According to Confidential Compute on NVIDIA Hopper H100 → Running a Confidential Compute Application on the GPU → Developer Considerations, memory allocations by cudaMallocHost would be handled by UVM, like cudaManagedAlloc.
When going from a CPU buffer to a pinned GPU buffer, CUDA UMD will encrypt and stage into a bounce buffer and have the GPU decrypt and pull into the TCB.
UVM will only be triggered if the pointer was via cudaHostAlloc/cudaMallocHost/cudaMallocManaged, in which case, the UVM driver does the encrypt+bounce+DMA+decrypt sequence.
By the way, may I ask @rnertney , is there a large performance difference between using CUDA UMD and using UVM? It might suggest whether app developers should use malloc or cudaHostAlloc for CPU-side memory allocation for DMA under CC.
I do not have access to H100 hardware, and therefore cannot evaluate it by myself.

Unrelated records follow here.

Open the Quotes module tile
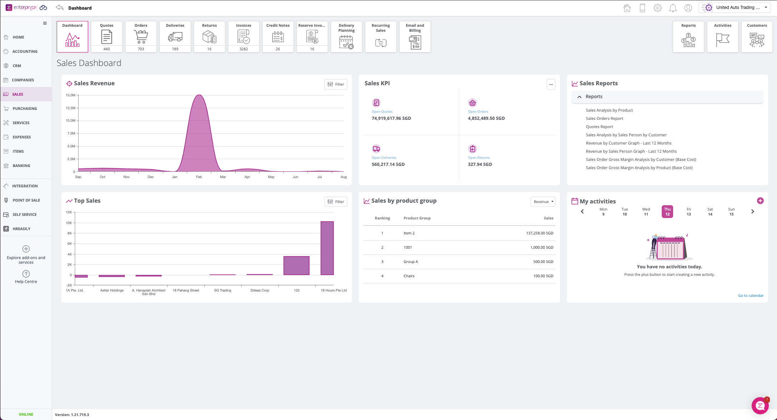This screenshot has width=777, height=420. 106,37
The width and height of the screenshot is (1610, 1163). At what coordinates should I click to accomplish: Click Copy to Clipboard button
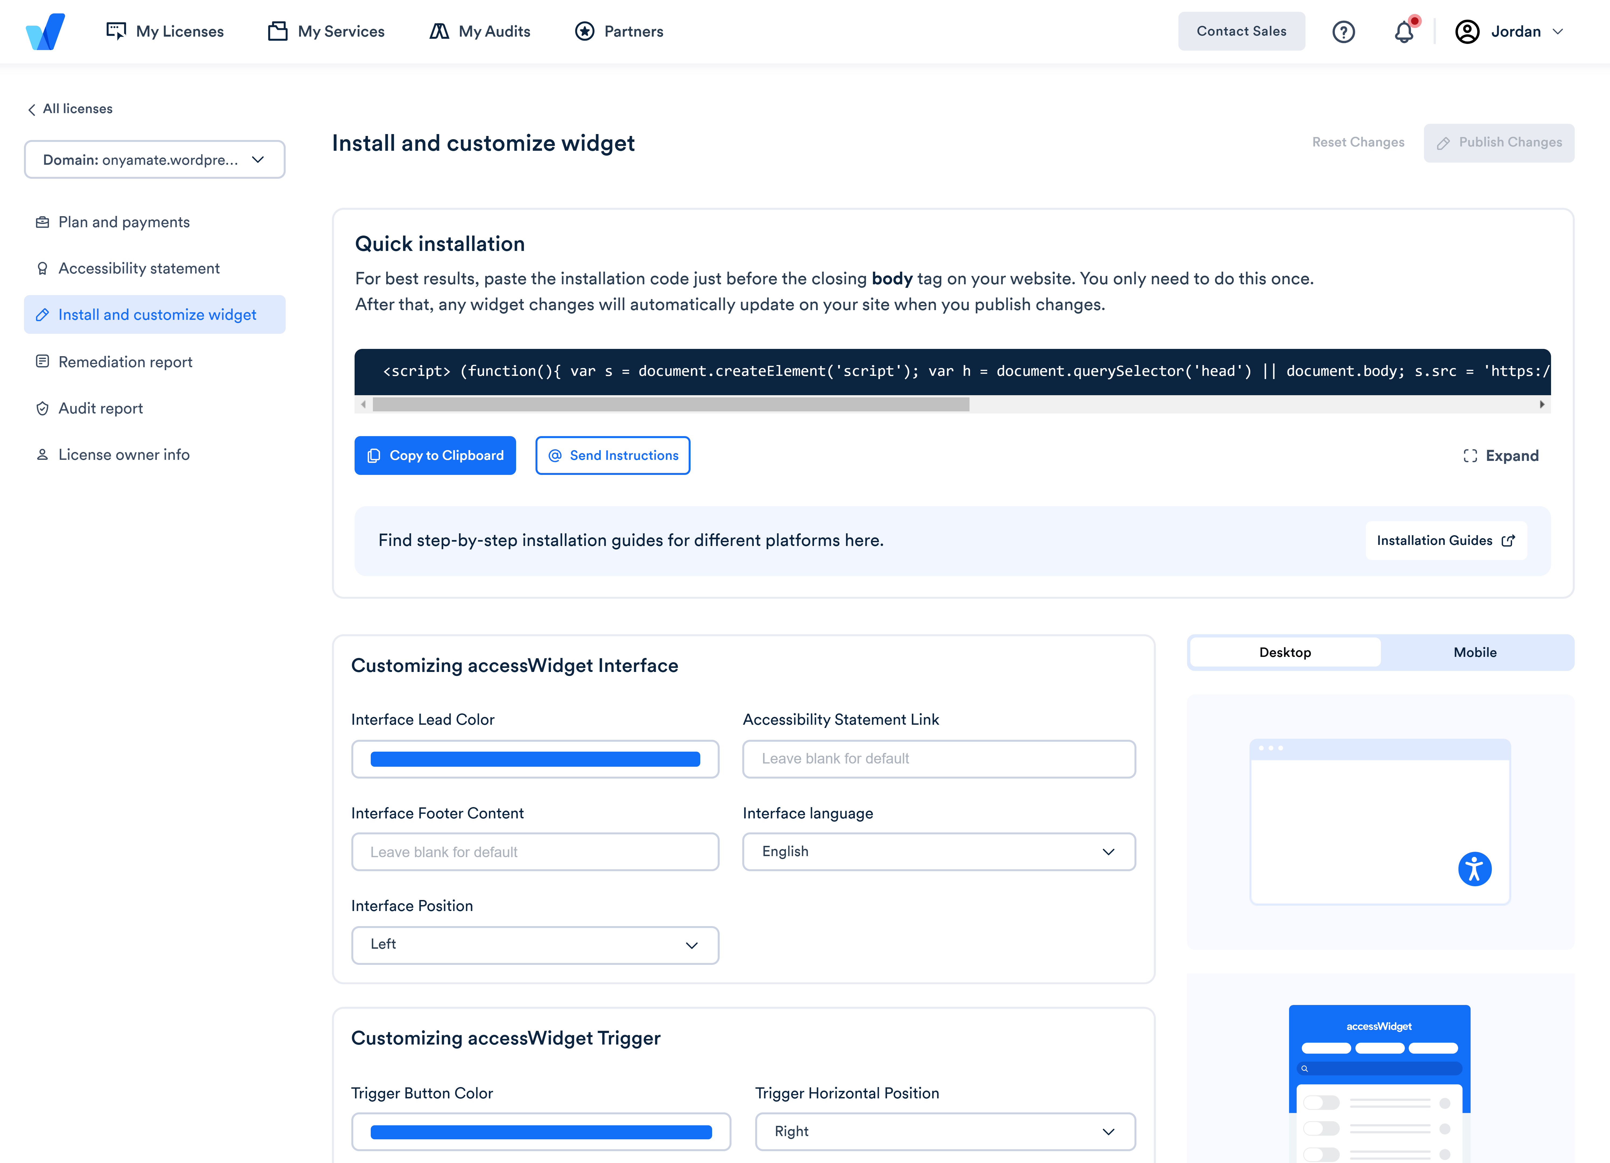(x=434, y=456)
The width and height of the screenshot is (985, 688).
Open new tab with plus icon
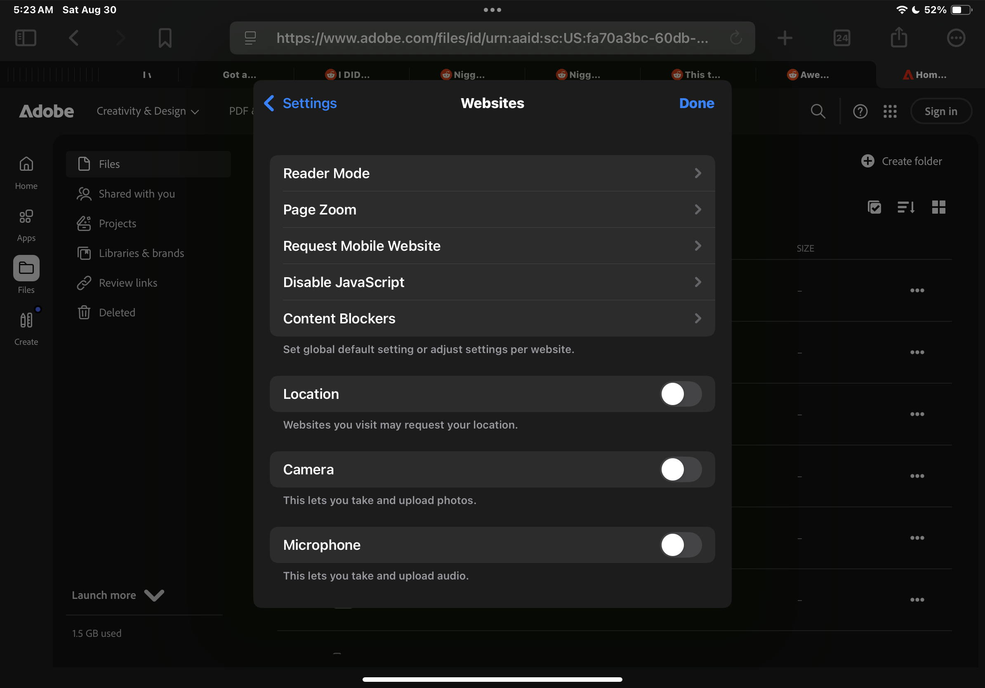pos(785,38)
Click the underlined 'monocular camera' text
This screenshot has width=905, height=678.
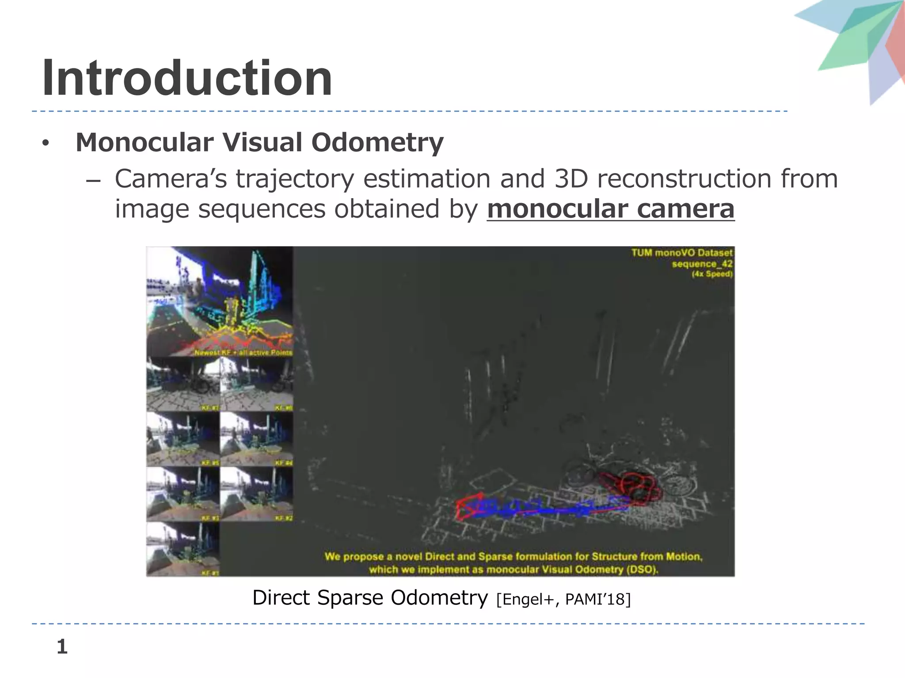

UVM handles memory automatically and does migrations based on page-faults. A carefully coded application + manual data-movement (i.e., without UVM) can perform better than UVM in the more complicated data-movement scenarios. However, UVM is very powerful and has the benefit of a much easier code writing. Take a look at the intro here: https://developer.nvidia.com/blog/unified-memory-cuda-beginners/
Comparisons of speed between standard movement would vary based on the complexity of your movement flows; UVM is pretty close to ideal in many use-cases.
malloc + cudaHostRegister() is a forbidden API because the GPU DMAs cannot directly access VM memory when the CPUs have isolated it. In HCC mode, all memory being moved into the GPU will need to have a cu_ prefix such that our driver may intercept and encrypt it.